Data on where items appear
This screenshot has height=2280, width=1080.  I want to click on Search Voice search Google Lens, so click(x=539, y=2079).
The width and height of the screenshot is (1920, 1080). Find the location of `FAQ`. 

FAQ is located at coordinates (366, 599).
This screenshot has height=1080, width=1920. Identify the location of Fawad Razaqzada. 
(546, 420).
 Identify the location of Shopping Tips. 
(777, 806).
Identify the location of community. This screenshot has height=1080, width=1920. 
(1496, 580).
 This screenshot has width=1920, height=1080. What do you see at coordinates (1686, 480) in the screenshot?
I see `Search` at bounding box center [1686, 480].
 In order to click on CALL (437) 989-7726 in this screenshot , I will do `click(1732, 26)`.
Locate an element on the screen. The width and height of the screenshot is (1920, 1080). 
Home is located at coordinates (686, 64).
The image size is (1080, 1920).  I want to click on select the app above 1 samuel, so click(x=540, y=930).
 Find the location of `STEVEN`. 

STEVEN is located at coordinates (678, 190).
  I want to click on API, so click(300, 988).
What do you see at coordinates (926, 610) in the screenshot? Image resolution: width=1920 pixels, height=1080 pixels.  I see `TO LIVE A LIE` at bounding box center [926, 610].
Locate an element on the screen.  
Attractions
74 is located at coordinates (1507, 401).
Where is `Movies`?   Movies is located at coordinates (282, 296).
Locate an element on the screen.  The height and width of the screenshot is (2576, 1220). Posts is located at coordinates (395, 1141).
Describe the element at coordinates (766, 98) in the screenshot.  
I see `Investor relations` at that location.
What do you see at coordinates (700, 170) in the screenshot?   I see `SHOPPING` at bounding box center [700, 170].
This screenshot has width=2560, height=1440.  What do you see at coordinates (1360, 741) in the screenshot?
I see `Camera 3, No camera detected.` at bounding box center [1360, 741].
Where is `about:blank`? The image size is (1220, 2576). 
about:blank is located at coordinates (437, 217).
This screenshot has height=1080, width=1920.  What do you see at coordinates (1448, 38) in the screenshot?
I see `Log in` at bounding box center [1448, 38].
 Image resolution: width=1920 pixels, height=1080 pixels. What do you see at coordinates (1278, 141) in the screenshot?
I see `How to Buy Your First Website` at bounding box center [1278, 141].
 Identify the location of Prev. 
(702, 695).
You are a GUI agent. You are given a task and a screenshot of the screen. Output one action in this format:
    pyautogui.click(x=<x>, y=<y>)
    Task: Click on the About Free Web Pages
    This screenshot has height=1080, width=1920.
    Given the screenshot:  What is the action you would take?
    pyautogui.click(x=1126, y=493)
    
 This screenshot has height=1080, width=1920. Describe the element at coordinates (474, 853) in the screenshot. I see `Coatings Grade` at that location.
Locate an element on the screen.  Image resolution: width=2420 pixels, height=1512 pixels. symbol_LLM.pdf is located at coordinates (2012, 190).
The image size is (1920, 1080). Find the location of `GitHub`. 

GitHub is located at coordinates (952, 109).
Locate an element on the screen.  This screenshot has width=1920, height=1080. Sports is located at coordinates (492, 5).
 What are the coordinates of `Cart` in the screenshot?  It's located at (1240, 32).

» **Written request**: Return the data word for word, from the start through the line containing "(777, 806).".

» **Exercise solution**:
This screenshot has height=2280, width=1080.  I want to click on Search Voice search Google Lens, so click(x=539, y=2079).
The width and height of the screenshot is (1920, 1080). Find the location of `FAQ`. 

FAQ is located at coordinates (366, 599).
This screenshot has height=1080, width=1920. Identify the location of Fawad Razaqzada. 
(546, 420).
 Identify the location of Shopping Tips. 
(777, 806).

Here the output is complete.